The Cowboys of Kabul
Fascinating article in Mother Jones by Daniel Schulman:
It was March 2002, and Del and Barbara Spier were flat broke. The Texas couple, grandparents of five and owners of a small, Houston-based private investigations firm, were more than $260,000 in debt. They carried balances as high as $18,600 on more than a dozen credit cards and were saddled with $80,000 in outstanding bank loans and a $95,000 mortgage. In their bankruptcy filing, the Spiers’ company, which they founded in 1987 and named the Agency for Investigation and Protective Services, was deemed of "no marketable value."
Although their circumstances looked dire, the Spiers were about to become millionaires. By May, Barbara Spier had filed the paperwork to form a new corporation called US Protection and Investigations. Soon, thanks to the contracting sweepstakes that was the war in Afghanistan, she was signing an $8.4 million deal with the Louis Berger Group. The multinational construction and engineering company had landed a $214 million contract to rebuild Afghanistan’s infrastructure—roads, water and sanitation, power and dams—from the United States Agency for International Development (USAID). USPI’s job was to provide security for contractors repairing a 300-mile road stretching from Kabul to Kandahar.

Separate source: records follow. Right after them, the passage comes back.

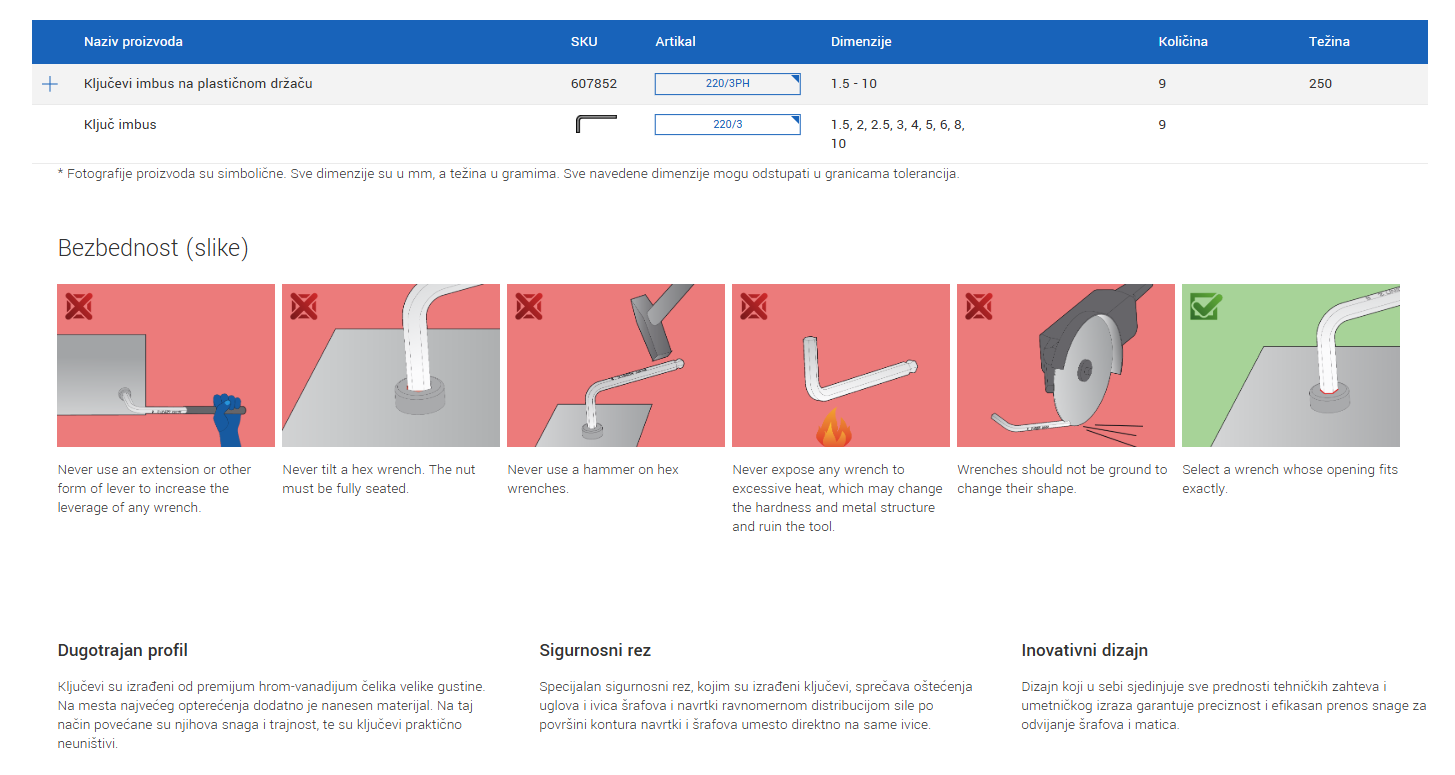Open the excessive heat warning image
Screen dimensions: 1455x775
(x=841, y=366)

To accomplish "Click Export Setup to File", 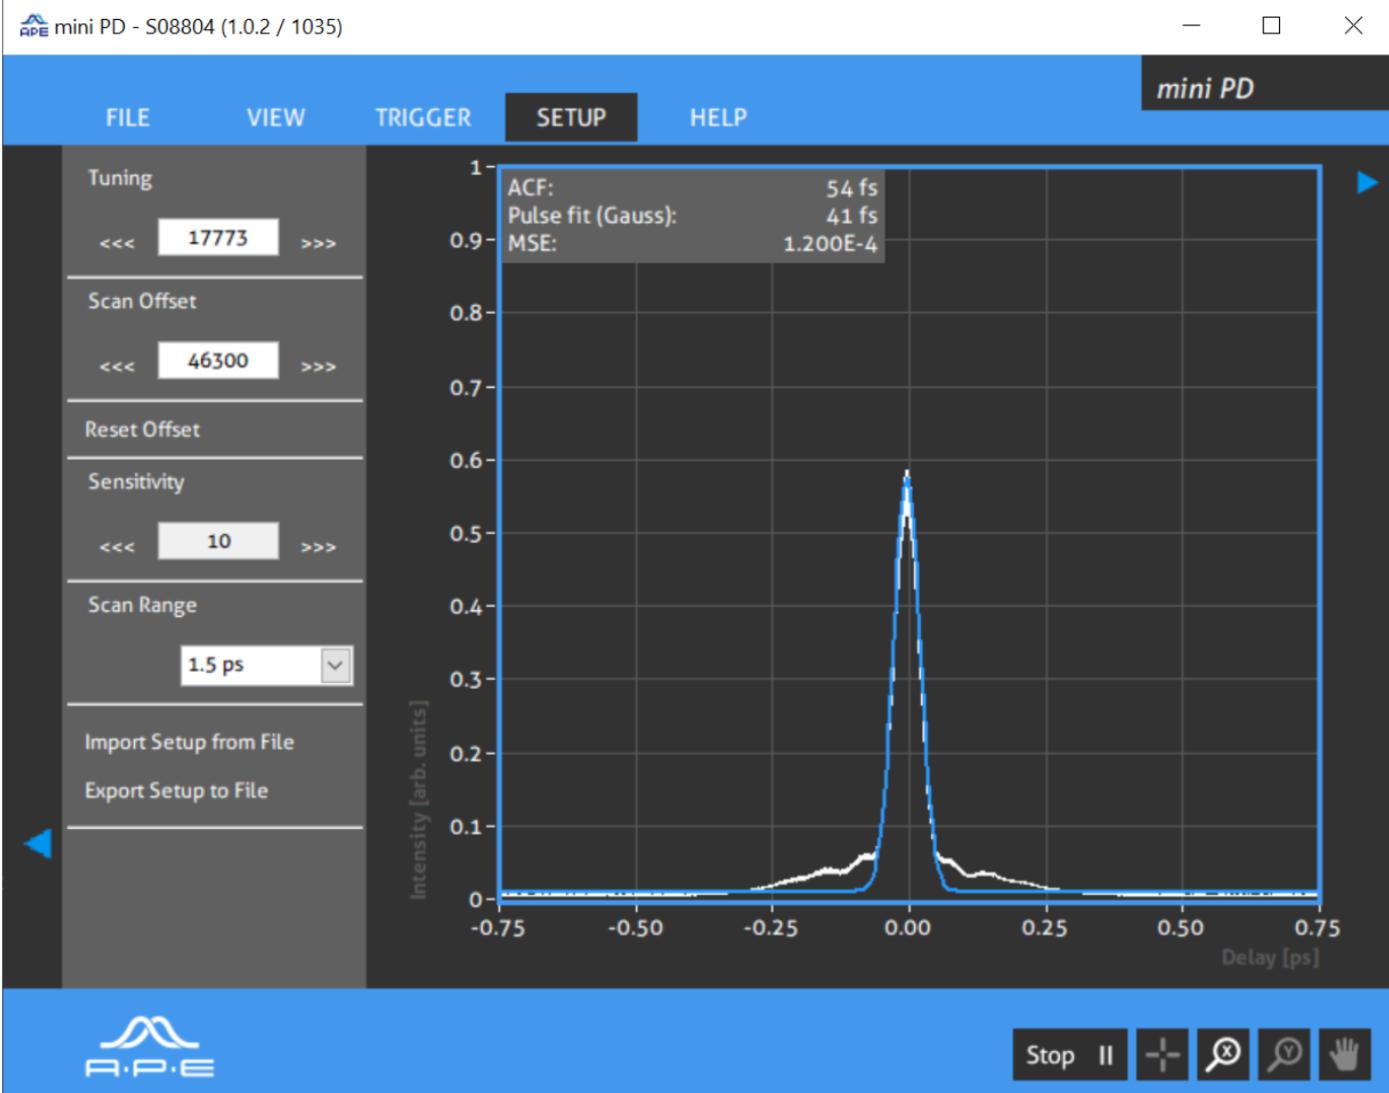I will (x=176, y=790).
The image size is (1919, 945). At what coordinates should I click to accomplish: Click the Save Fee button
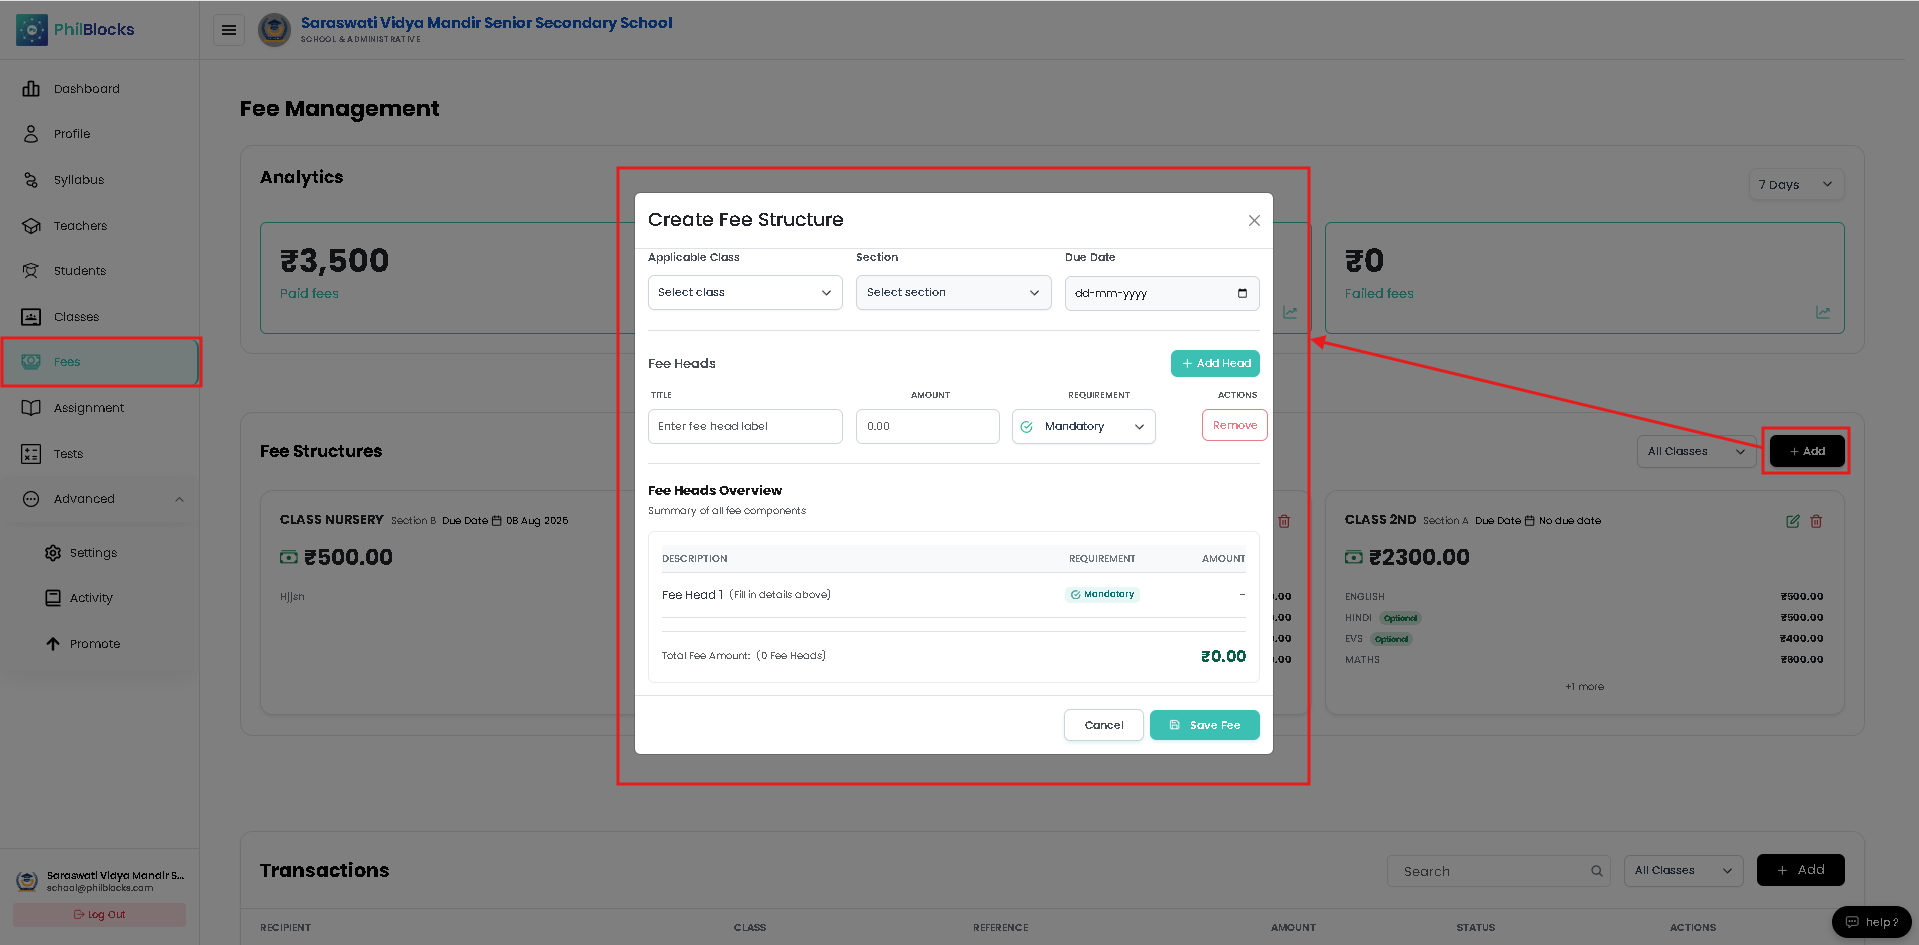(1204, 725)
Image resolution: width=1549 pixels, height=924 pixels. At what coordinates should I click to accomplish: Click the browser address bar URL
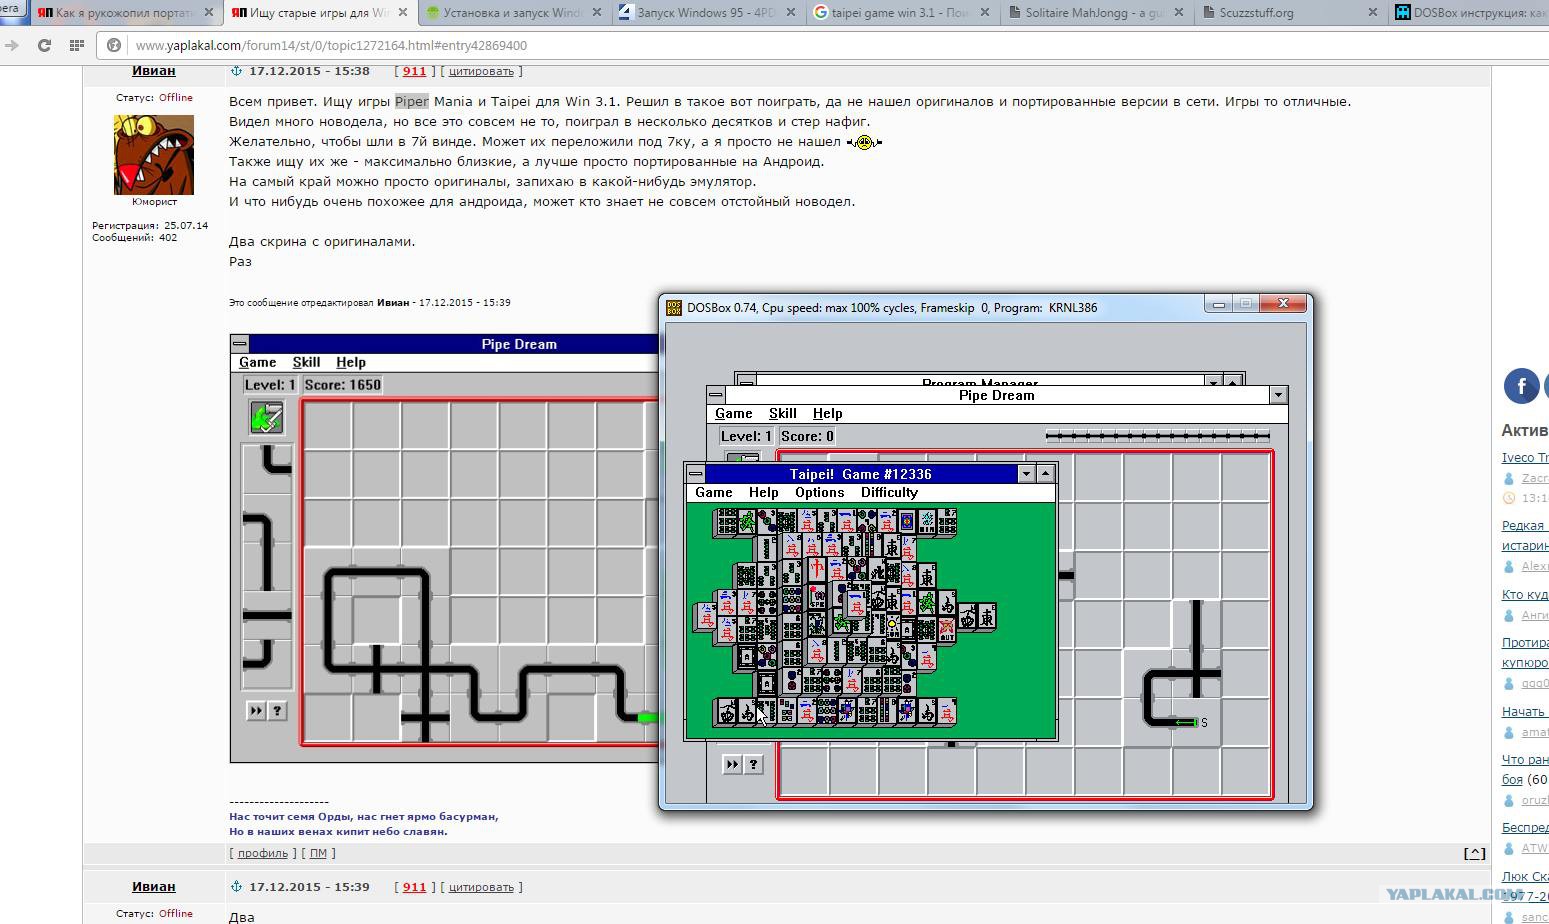[331, 46]
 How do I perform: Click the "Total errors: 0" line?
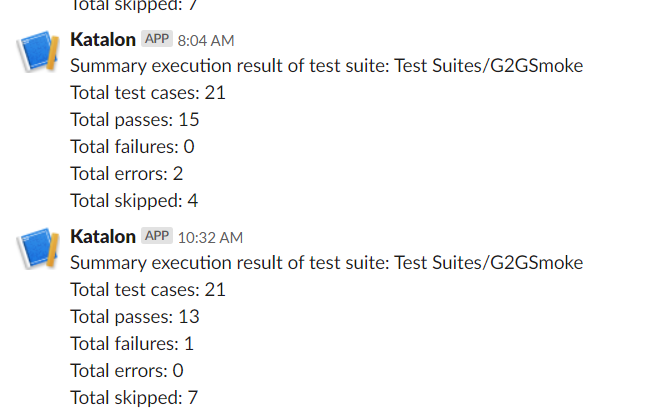[127, 371]
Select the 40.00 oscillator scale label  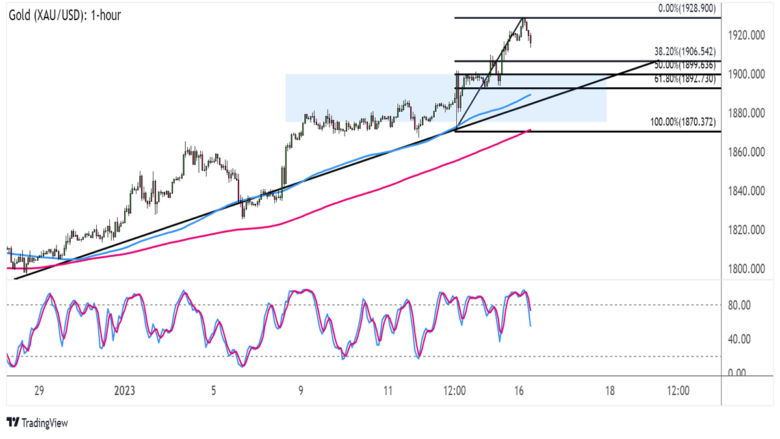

Much of the work was to be done in remote and dangerous territory, prone to sporadic Taliban assaults and blighted with unexploded Soviet-era ordnance and land mines. "Sections of the Road are subject to hijackings, robberies, and killings," Berger acknowledged in its contract with USPI. "Organized terrorist groups are operating within the Road corridor environs, and expatriates have been intentionally targeted in recent incidents." Safeguarding the hundreds of contractors working on the road, the construction conglomerate warned, would be "challenging."
Given the stakes of the project—key to the effort to stabilize Afghanistan—USPI was a strange choice. Berger could have turned to a well-established security outfit with deep experience in conflict zones. Instead, it handed a noncompete contract to a firm with no reputation to speak of and a freshly bankrupted management team.